Problem to solve: Retype the data below exactly as it appears, line for line.

═════ Exercise materials ═════

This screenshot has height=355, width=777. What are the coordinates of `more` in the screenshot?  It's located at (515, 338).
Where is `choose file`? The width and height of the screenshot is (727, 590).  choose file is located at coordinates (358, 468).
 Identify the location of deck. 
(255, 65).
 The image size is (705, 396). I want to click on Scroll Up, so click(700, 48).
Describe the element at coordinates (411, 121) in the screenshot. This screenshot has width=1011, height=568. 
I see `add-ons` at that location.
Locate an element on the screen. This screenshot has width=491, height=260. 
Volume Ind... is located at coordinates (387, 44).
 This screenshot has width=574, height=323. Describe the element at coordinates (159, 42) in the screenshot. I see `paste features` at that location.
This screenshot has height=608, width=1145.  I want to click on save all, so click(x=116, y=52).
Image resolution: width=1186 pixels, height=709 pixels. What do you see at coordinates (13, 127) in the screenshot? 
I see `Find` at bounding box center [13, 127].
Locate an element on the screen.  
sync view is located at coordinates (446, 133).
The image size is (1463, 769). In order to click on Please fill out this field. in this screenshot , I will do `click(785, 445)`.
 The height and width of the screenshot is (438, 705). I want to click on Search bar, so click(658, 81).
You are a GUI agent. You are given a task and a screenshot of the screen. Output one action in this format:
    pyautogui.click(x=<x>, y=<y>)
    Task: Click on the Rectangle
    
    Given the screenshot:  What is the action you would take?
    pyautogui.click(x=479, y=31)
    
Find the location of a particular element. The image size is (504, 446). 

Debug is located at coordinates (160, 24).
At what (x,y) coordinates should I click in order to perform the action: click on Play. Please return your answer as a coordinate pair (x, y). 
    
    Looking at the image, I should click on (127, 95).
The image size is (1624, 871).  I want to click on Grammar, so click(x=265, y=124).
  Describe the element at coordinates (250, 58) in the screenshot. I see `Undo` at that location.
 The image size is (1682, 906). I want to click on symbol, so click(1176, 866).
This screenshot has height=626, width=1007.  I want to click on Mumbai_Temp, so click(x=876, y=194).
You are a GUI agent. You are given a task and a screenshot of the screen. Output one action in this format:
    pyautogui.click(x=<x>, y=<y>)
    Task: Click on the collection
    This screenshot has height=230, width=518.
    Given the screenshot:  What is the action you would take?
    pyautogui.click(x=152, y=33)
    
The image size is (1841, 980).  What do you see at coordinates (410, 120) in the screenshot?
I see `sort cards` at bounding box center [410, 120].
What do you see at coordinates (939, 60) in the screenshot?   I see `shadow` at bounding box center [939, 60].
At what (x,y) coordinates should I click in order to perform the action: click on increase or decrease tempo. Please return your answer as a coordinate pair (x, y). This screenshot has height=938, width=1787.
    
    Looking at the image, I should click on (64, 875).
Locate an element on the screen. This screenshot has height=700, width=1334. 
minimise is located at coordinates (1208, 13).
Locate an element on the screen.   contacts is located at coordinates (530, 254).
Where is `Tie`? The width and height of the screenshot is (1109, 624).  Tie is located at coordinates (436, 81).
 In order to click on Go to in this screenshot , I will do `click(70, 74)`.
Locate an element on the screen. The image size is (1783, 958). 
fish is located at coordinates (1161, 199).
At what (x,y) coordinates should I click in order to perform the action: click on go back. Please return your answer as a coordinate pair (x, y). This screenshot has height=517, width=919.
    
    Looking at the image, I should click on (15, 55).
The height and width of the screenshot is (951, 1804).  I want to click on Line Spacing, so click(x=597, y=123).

═════

Exercise response:
This screenshot has height=355, width=777. What are the coordinates of `more` in the screenshot?  It's located at (515, 338).
Where is `choose file`? The width and height of the screenshot is (727, 590).  choose file is located at coordinates (358, 468).
 Identify the location of deck. 
(255, 65).
 The image size is (705, 396). I want to click on Scroll Up, so click(700, 48).
Describe the element at coordinates (411, 121) in the screenshot. This screenshot has width=1011, height=568. 
I see `add-ons` at that location.
Locate an element on the screen. This screenshot has width=491, height=260. 
Volume Ind... is located at coordinates (387, 44).
 This screenshot has width=574, height=323. Describe the element at coordinates (159, 42) in the screenshot. I see `paste features` at that location.
This screenshot has height=608, width=1145.  I want to click on save all, so click(x=116, y=52).
Image resolution: width=1186 pixels, height=709 pixels. What do you see at coordinates (13, 127) in the screenshot? 
I see `Find` at bounding box center [13, 127].
Locate an element on the screen.  
sync view is located at coordinates (446, 133).
The image size is (1463, 769). In order to click on Please fill out this field. in this screenshot , I will do `click(785, 445)`.
 The height and width of the screenshot is (438, 705). I want to click on Search bar, so click(658, 81).
You are a GUI agent. You are given a task and a screenshot of the screen. Output one action in this format:
    pyautogui.click(x=<x>, y=<y>)
    Task: Click on the Rectangle
    
    Given the screenshot:  What is the action you would take?
    pyautogui.click(x=479, y=31)
    
Find the location of a particular element. The image size is (504, 446). 

Debug is located at coordinates (160, 24).
At what (x,y) coordinates should I click in order to perform the action: click on Play. Please return your answer as a coordinate pair (x, y). 
    
    Looking at the image, I should click on (127, 95).
The image size is (1624, 871).  I want to click on Grammar, so click(x=265, y=124).
  Describe the element at coordinates (250, 58) in the screenshot. I see `Undo` at that location.
 The image size is (1682, 906). I want to click on symbol, so click(1176, 866).
This screenshot has height=626, width=1007.  I want to click on Mumbai_Temp, so click(x=876, y=194).
You are a GUI agent. You are given a task and a screenshot of the screen. Output one action in this format:
    pyautogui.click(x=<x>, y=<y>)
    Task: Click on the collection
    This screenshot has height=230, width=518.
    Given the screenshot:  What is the action you would take?
    pyautogui.click(x=152, y=33)
    
The image size is (1841, 980).  What do you see at coordinates (410, 120) in the screenshot?
I see `sort cards` at bounding box center [410, 120].
What do you see at coordinates (939, 60) in the screenshot?   I see `shadow` at bounding box center [939, 60].
At what (x,y) coordinates should I click in order to perform the action: click on increase or decrease tempo. Please return your answer as a coordinate pair (x, y). This screenshot has height=938, width=1787.
    
    Looking at the image, I should click on (64, 875).
Locate an element on the screen. This screenshot has height=700, width=1334. 
minimise is located at coordinates (1208, 13).
Locate an element on the screen.   contacts is located at coordinates (530, 254).
Where is `Tie`? The width and height of the screenshot is (1109, 624).  Tie is located at coordinates (436, 81).
 In order to click on Go to in this screenshot , I will do `click(70, 74)`.
Locate an element on the screen. The image size is (1783, 958). 
fish is located at coordinates (1161, 199).
At what (x,y) coordinates should I click in order to perform the action: click on go back. Please return your answer as a coordinate pair (x, y). This screenshot has height=517, width=919.
    
    Looking at the image, I should click on (15, 55).
The height and width of the screenshot is (951, 1804).  I want to click on Line Spacing, so click(x=597, y=123).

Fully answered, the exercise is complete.